T51A-2843
Frictional properties of Shionohira Fault Gouge of Fukushima, Japan

Friday, 18 December 2015
Poster Hall (Moscone South)
Kazuhiro Aoki, JAEA Japan Atomic Energy Agency, Tokai, Japan
Abstract:
The April 11, 2011 Fukushima-ken Hamadori Earthquake created co-seismic surface ruptures trending NNE-SSW direction in Iwaki City, Fukushima Prefecture, which were newly namded as the Shionohira Fault by Ishiyama et al. (2011). However, the same N-S trending lineaments were recognized to exist even though no surface ruptures occurred from the south of the Tabito-Nameishi to the boundary between the Fukushima and Ibaragi Prefectures. In the attempt to elucidate the differences of active and non-active segments of the fault, this report discusses the results of active segment.

All experiments were conducted using a rotary-shear low to high-velocity frictional testing apparatus at the State Key Laboratory of Earthquake Dynamics, Institute of Geology, China Earthquake Administration. The apparatus is capable of producing slip rates of 60 mm/year to 2.1 m/s on a pair of cylindrical specimens of 40 mm in diameter, and temperature and pressure up to 500 degree in centigrade and 70 MPa by using TiAlCr alloy piston.

Gouge samples were taken from the thick fault gouge in crystalline shist at Betto outcrop, and gouge from the contact between sandstone and crystalline shist at Shionohira outcrop. They were dried in an oven for 20 hours at 60 degree in centigrade and were gently disaggregated to make gouge powder. Wet and dry gouge experiments have been conducted at the initial compression of fault gouge samples from 1 to 5 MPa, at slip rates from 0.0002 mm/s to 2.1 m/s and at normal stresses of 1.0 to 2.0 MPa. Friction strengthening or weakening behavior was also examined.

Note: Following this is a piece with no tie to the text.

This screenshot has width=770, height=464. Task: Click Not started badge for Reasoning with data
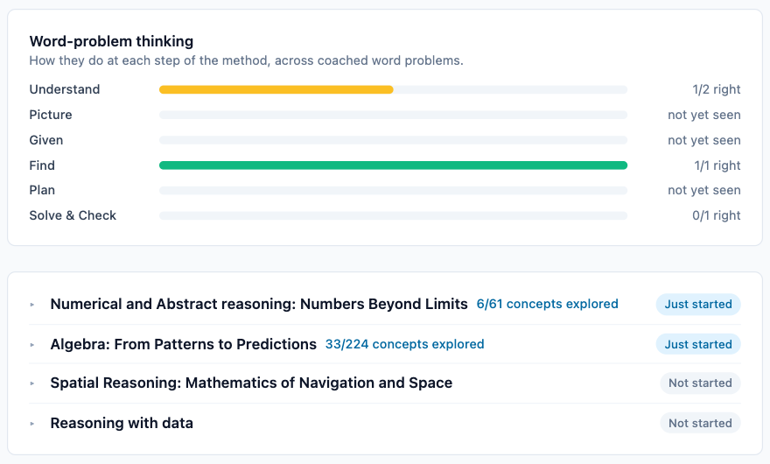(x=700, y=423)
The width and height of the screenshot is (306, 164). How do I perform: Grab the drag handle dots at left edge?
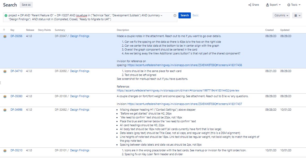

The results revealed high friction coefficients around 0.6 to 0.8 under non-porous conditions, but very low coefficients of around 0.1 to 0.2 under porous conditions for both outcrop samples. The results also indicated the sample taken from the active segment of Shionohira fault to show a velocity strengthening behavior, whereby the friction coefficient became slightly higher as velocity increased.